Bug: invalid removal of unused aggregation
See original GitHub issueWe have found a case where linq2db simplifies a query too aggressively and produces an incorrect result.
Our high-level use case is that we produce a paginated list. To do this we construct a complex query, which is then executed twice:
.Count()
to have the total number of rows.Skip().Take().ToList()
to fetch one page of data
During the .Count()
execution, no field is selected, which leads to massive simplifications made by linq2db.
From a perf perspective this is very nice, unfortunately we found out one bad simplification that produces incorrect results.
The main query performs CROSS APPLY with an aggregation as a sub-query.
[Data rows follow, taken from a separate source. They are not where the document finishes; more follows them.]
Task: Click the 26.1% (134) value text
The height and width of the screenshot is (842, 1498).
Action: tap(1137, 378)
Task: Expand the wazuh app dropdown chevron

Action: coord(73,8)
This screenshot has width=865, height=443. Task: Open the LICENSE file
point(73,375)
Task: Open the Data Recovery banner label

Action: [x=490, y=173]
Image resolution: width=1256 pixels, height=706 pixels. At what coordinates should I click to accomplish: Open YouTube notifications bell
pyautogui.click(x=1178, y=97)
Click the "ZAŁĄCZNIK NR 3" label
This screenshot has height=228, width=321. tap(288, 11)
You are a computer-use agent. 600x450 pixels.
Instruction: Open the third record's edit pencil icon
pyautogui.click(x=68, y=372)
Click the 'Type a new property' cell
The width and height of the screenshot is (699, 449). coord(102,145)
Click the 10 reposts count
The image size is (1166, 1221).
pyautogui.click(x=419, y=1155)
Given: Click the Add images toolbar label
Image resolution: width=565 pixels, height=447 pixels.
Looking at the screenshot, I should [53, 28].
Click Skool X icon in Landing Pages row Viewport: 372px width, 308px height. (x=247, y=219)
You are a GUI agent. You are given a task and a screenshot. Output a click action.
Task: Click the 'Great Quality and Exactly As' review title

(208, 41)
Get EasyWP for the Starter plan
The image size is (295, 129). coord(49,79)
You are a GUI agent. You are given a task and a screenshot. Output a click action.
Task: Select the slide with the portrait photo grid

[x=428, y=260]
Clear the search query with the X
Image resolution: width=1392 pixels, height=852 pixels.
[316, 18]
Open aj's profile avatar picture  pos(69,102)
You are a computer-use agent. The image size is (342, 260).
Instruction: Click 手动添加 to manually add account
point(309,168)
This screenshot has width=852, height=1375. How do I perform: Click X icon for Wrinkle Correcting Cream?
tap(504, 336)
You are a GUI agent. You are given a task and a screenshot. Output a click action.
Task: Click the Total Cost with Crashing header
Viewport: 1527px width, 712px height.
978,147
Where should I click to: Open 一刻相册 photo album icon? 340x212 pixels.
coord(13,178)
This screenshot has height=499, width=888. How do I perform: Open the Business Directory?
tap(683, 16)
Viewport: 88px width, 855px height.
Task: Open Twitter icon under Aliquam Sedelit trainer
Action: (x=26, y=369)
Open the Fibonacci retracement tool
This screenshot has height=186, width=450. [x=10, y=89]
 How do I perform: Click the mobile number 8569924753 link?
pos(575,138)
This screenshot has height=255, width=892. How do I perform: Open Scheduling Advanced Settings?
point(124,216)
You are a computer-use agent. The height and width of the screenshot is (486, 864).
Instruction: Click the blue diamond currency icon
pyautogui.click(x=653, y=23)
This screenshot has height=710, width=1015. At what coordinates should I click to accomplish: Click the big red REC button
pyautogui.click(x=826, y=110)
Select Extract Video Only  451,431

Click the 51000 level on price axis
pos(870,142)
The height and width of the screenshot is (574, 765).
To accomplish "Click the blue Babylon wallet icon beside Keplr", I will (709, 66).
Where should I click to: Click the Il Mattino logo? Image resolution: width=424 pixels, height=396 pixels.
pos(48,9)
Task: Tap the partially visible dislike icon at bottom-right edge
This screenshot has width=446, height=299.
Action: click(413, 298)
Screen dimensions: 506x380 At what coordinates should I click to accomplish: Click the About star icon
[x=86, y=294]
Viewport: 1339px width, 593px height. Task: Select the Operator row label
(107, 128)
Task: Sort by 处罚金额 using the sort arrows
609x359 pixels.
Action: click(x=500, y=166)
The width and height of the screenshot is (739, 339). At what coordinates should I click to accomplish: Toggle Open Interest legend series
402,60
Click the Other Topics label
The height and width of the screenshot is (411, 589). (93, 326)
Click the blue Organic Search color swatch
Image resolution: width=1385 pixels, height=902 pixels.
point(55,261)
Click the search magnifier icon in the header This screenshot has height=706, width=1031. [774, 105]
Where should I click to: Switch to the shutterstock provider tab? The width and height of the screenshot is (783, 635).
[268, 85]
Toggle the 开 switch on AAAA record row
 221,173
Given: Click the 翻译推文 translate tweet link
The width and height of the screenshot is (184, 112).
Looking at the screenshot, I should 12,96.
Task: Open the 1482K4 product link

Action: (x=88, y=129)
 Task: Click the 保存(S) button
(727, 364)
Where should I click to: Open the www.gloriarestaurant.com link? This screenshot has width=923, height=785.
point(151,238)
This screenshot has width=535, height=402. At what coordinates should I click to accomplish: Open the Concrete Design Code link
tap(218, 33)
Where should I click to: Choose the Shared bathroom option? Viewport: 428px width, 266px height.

The C# code goes something like this (much simplified, this example could be a simple inner join/group by but in reality we several cross apply):
from p in db.GetTable<Parent>()
from c in (from t in db.GetTable<Child>()
where c.ParentId == p.Id
group t by 1 into g
select new { Count = g.Count() })
select new { p.Id, c.Count }
This generates the following SQL (correct):
select p.id, c.count
from Parent p
cross apply (
select count(*)
from Child c
where c.parentId = p.id
) c
But when this request goes through .Count()
, c.Count
is not selected anymore and linq2db simplifies everything down to:
select count(*)
from Parent p
inner join (
select c.parentId
from Child c
group by c.parentId
) c on c.parentId = p.id
But removing count(*)
, even though it was unused, is incorrect.
In SQL, a query that has no group by and returns aggregations always returns a single row. If no row matches, then a single result with count(*)
being 0 is returned.
Linq2db removed the unused count(*)
and put a group by
in its place, but the behaviour is different.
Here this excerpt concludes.